§ 58‑67‑115.  Hold harmless agreements or special deposit.

(a) Unless the HMO maintains a special deposit in accordance with subsection (b) of this section, each contract between every HMO and a participating provider of health care services shall be in writing and shall set forth that in the event the HMO fails to pay for health care services as set forth in the contract, the subscriber or enrollee shall not be liable to the provider for any sums owed by the HMO. No other provisions of such contracts shall, under any circumstances, change the effect of such a provision. No participating provider, or agent, trustee, or assignee thereof, may maintain any action at law against a subscriber or enrollee to collect sums owed by the HMO.

(b) In the event that the participating provider contract has not been reduced to writing or that the contract fails to contain the required prohibition, the HMO shall maintain a special deposit in cash or cash equivalent as follows:

(1) Every HMO that has incurred uncovered health care expenditures in an amount that exceeds ten percent (10%) of its total expenditures for health care services for the immediately preceding six months, shall do either of the following:

a. Calculate as of the first day of every month and maintain for the remainder of the month, cash or cash equivalents acceptable to the Commissioner, as an account to cover claims for uncovered health care expenditures at least equal to one hundred twenty percent (120%) of the sum of the following:

1. All claims for uncovered health care expenditures received for reimbursement, but not yet processed; and

2. All claims for uncovered health care expenditures denied for reimbursement during the previous 60 days; and

3. All claims for uncovered health care expenditures approved for reimbursement, but not yet paid; and

4. An estimate for uncovered health care expenditures incurred, but not reported; and

5. All claims for uncovered emergency services and uncovered services rendered outside the service area.

b. Maintain adequate insurance, or a guaranty arrangement approved in writing by the Commissioner, to pay for any loss to enrollees claiming reimbursement due to the insolvency of the HMO. The Commissioner shall approve a guaranty arrangement if the guaranteeing organization has been in operation for at least 10 years and has a net worth, including organization‑related land, buildings, and equipment, of at least fifty million dollars ($50,000,000); unless the Commissioner finds that the approval of such guaranty may be financially hazardous to enrollees. In order to qualify under the terms of this subsection, the guaranteeing organization shall (i) submit to the jurisdiction of this State for actions arising under the guarantee; (ii) submit certified, audited annual financial statements to the Commissioner; and (iii) appoint the Commissioner to receive service of process in this State.

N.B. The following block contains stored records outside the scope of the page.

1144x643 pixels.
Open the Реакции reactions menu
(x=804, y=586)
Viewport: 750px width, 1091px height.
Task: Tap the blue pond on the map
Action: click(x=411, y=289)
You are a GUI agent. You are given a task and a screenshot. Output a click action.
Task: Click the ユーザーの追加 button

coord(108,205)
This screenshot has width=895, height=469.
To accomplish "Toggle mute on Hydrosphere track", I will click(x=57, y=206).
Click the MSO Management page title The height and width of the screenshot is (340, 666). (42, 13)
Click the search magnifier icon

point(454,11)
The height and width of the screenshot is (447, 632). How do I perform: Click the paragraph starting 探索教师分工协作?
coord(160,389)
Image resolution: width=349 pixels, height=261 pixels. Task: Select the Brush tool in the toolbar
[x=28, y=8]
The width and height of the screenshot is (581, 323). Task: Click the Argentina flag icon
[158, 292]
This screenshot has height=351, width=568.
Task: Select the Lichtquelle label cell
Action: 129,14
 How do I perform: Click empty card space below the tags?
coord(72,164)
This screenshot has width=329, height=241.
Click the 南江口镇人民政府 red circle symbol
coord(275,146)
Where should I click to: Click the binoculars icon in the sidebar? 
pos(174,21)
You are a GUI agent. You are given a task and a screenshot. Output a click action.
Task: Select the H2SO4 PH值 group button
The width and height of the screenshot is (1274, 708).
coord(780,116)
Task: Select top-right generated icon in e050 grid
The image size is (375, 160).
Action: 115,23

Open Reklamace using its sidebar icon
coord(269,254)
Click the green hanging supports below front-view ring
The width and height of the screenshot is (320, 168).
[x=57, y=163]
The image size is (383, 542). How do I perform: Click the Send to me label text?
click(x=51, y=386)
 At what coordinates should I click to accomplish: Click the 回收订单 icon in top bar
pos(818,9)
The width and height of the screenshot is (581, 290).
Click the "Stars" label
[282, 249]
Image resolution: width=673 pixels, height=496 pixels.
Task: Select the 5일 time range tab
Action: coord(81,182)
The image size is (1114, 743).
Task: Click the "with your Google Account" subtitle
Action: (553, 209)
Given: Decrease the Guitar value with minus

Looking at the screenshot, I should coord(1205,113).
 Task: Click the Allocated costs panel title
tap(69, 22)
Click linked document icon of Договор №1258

(2) Whenever the reimbursements described in this subsection exceed ten percent (10%) of the HMO's total costs for health care services over the immediately preceding six months, the HMO shall file a written report with the Commissioner containing the information necessary to determine compliance with sub‑subdivision (b)(1)a. of this section with its financial statements filed pursuant to G.S. 58‑2‑165. Upon an adequate showing by the HMO that the requirements of this section should be waived or reduced, the Commissioner may waive or reduce these requirements to such an amount as he deems sufficient to protect enrollees of the HMO consistent with the intent and purpose of this Article.

(3) Any cash or cash equivalents maintained pursuant to the terms of this section shall be maintained as a special deposit controlled by and administered by the Commissioner in accordance with the provisions of G.S. 58‑5‑1. (1989, c. 776, s. 13; 2005‑215, s. 19.)